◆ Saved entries
◆ ◆ ◆ ◆

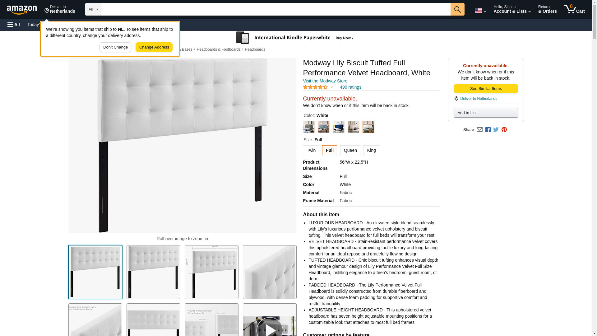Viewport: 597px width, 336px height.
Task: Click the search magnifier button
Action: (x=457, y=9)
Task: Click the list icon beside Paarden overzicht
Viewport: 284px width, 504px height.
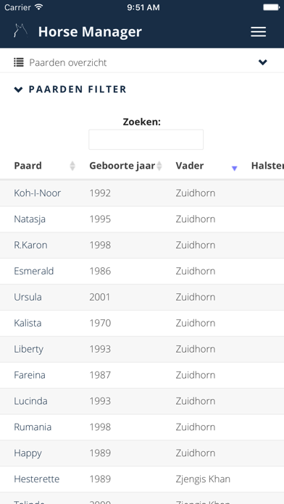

◆ ◆ ◆ ◆

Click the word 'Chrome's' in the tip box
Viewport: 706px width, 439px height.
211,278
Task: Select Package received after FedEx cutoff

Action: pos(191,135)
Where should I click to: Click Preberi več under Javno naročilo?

◆ ◆ ◆ ◆

◆ YOUR GOAL
Once you find the line with "Task: Click the list" in the entries above, output it and each line after it up to and including the line with "Viewport: 284px width, 504px height.", and nothing else.

◆ REPLY
Task: Click the list icon beside Paarden overzicht
Viewport: 284px width, 504px height.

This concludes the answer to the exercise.